Financial Interest and Syndication Rules - Deficit Financing

Deficit Financing

Before the fin-syn rules, the networks attained greater control and less risk by forcing production companies to deficit finance their programs while also demanding a percentage of the syndication revenues. Deficit Financing is an arrangement in which the network pays the studio that makes a show a license fee in exchange for the right to air the show. The license fee is in exchange for the right to air an episode a few times (as a first- and re-run episode), and does not cover the complete cost of production. The studio remains in ownership of the show. Before the fin-syn rules were established, networks would put into practice "profit participation." Here, they gained greater control and avoided the risks by forcing the production companies to deficit finance their programs. Such practice led multiple production companies into financial hardships. Independent producers and those not signed with major working studios were hit the hardest because most of the profit revenue went to the networks. By the mid-1960s, Amanda D. Lotz explains that from profit participation, the networks gained as much as 91 percent of the programming revenue. That is when the government stepped in and got involved with the fin-syn rules in the 1970s.
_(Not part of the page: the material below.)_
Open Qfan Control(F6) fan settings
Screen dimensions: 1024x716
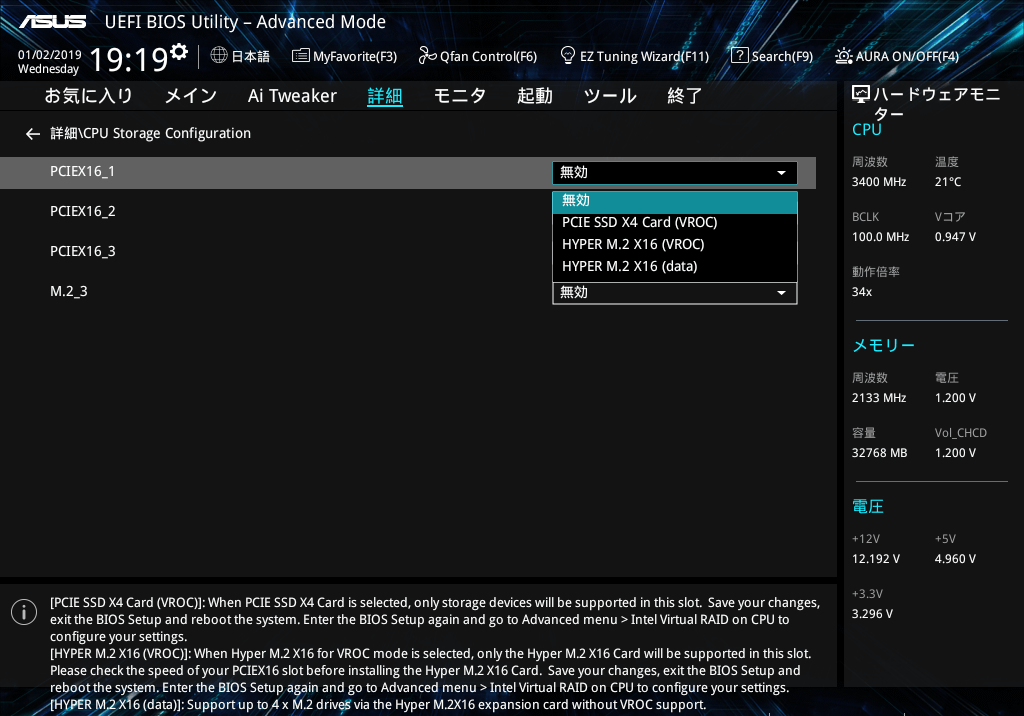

Deficit financing minimized the substantial risks and costs of developing programs for the networks while initially affording the studios considerable benefits as well. In successful cases, the studio receives a large return on its investment when it re-sells the show in a combination of syndication windows because the sales provide nearly pure profit: no additional work typically goes into the show and the network receives none of the payment. However, if the show is cancelled by the network before producing enough episodes to be syndicated, or if no syndication buyers want the show, the production company must absorb the difference between the cost of production and the original license fee, which can now amount to millions of dollars for each season.

As of 2004, most reality television producers think that deficit-financing will never fly because the vast majority of reality production companies are too small to wait long enough for the big payoff. Instead of syndication, producers have been covering gaps between license fees and rising production costs by selling shows' formats to foreign territories and developing integrated marketing deals with advertisers.